Más que ningún otro presidente, Biden, ansía ser la secuencia promotora de la transición. La travesía entre la Administración de Obama, de la que estuvo de vicepresidente y de su era, que es hoy, cuando trata de recomponer el puzle de las políticas decapitadas en los últimos cuatro años.

Su bagaje es sublime: dos vicepresidencias y treinta y seis años atesorados de senador, personifican el refinamiento en la política americana de la antigua escuela. Un hombre fraguado en Washington y respetado por quienes entienden su porte para entretejer alianzas y tender las manos, antes que la vulgaridad de desintegrar y deteriorar y no ser ajeno a la sobreactuación sectaria.

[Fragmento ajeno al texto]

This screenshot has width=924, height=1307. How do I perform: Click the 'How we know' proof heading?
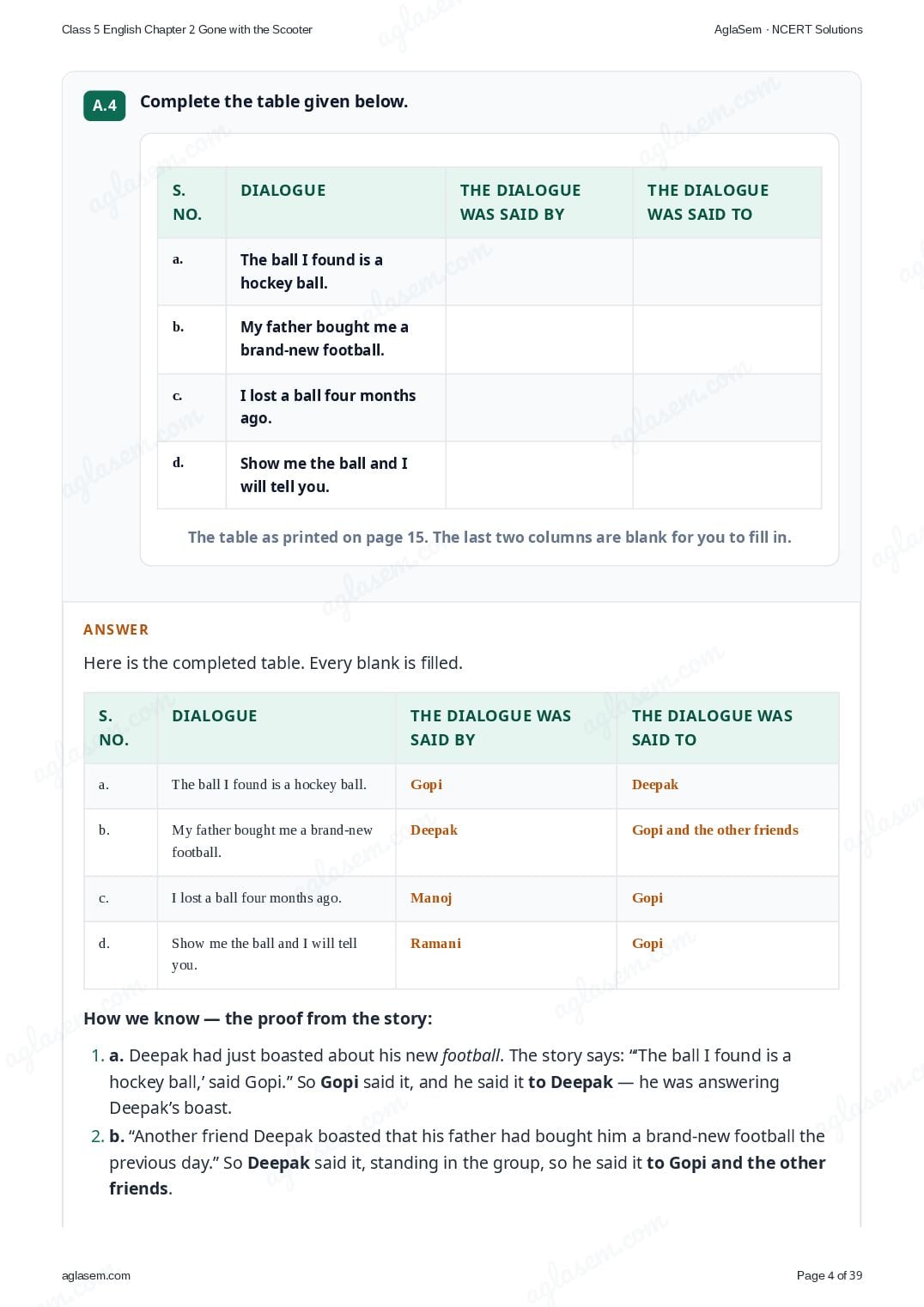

Probo a su temperamento sereno y observancia reverencial en su lucha por los derechos humanos, ha recuperado la conocida ‘muralla azul’ de los Estados industriales del Medio Oeste, como Wisconsin, Michigan y Pensilvania; fieles a los demócratas hasta que Trump irrumpió y resultaron gravemente afectados por la globalización. Conjuntamente, ha dado un vuelco en dos feudos tradicionalmente republicanos: Georgia y Arizona.

No es ningún secreto que Biden opte por no presentarse a un segundo mandato, porque por entonces, con 81 años, difícilmente podrá proyectarse a una de las responsabilidades más estresantes como es ser presidente de Estados Unidos; pero, ya estará en su órbita y vislumbrando el techo de cristal hasta ahora insalvable, Kamala Harris, que como en años anteriores aspirara Hilary Clinton.

Estos años que alumbran en el horizonte con otras auras, tienen que aprovecharse para conservar algunas de las piezas implementadas por su antecesor. Ninguna más desgastada y debatida como la ‘Ley del Cuidado de Salud a bajo precio’, denominada ‘Obamacare’ y, a su vez, reforma sanitaria para la población hispanohablante, promulgada el 23/III/2010 con carácter de Ley.

El novedoso y anómalo sistema impuso la suscripción de seguros médicos, e impidió a las aseguradoras excluir a los pacientes por sus patologías previas a suscribir su póliza. Tal vez, se recule en la agenda americana otros de los grandes caballos de batalla puntuales: la conservación del medio ambiente y el emprendimiento contra el calentamiento global.

En momentos tan punzantes con la emergencia pandémica del SARS-CoV-2, Biden, es un corredor de fondo con cuatro años de vértigo en los que sueña con hacer brillar el viejo orden mundial. Recuérdese al respecto, un fragmento de sus palabras apelando sin fisuras a Abraham Lincoln (1809-1865); Franklin Delano Roosevelt (1882-1945); John Fitzgerald Kennedy (1917-1963) y Obama, en los que alegó que “nos encontramos de nuevo en un punto de inflexión”.

En consecuencia, quedando en pausa el cierre de la primera parte de este texto que desenmascara un diagnóstico nada halagüeño, deja a expensas del lector la valoración de un mandatario inmerso en un ruido interno bullicioso, como dañina es la atmósfera que le acorrala, resistiendo a capa y espada a unos resultados que no le han favorecido.

Si la incursión insultante de Trump se eterniza, todo apunta que para el 20 de enero de 2021, fecha del juramento del cargo de Biden, no habrá reconocido su derrota. Hecho sin precedentes en la Historia de los Estados Unidos de América, que a groso modo, anticipa un mar de desencuentros entre millones de ciudadanos, implorados a no creer que las elecciones fueron limpias.

El tiempo de Trump parece estar punteando un antes y un después, en una sociedad americana deteriorada ante lo real y serio de la epidemia y la utopía y oscuridad del trumpismo.

La convulsión y amotinamiento de quién debe pasar el testigo al nuevo inquilino, fuerza al equipo de transición de Biden a ser creativo para estar operativo, ante el estancamiento de la Administración de Trump, que obstruye los fondos consignados al presidente electo; e incluso, le priva de estar al corriente de los informes de seguridad y sesiones informativas.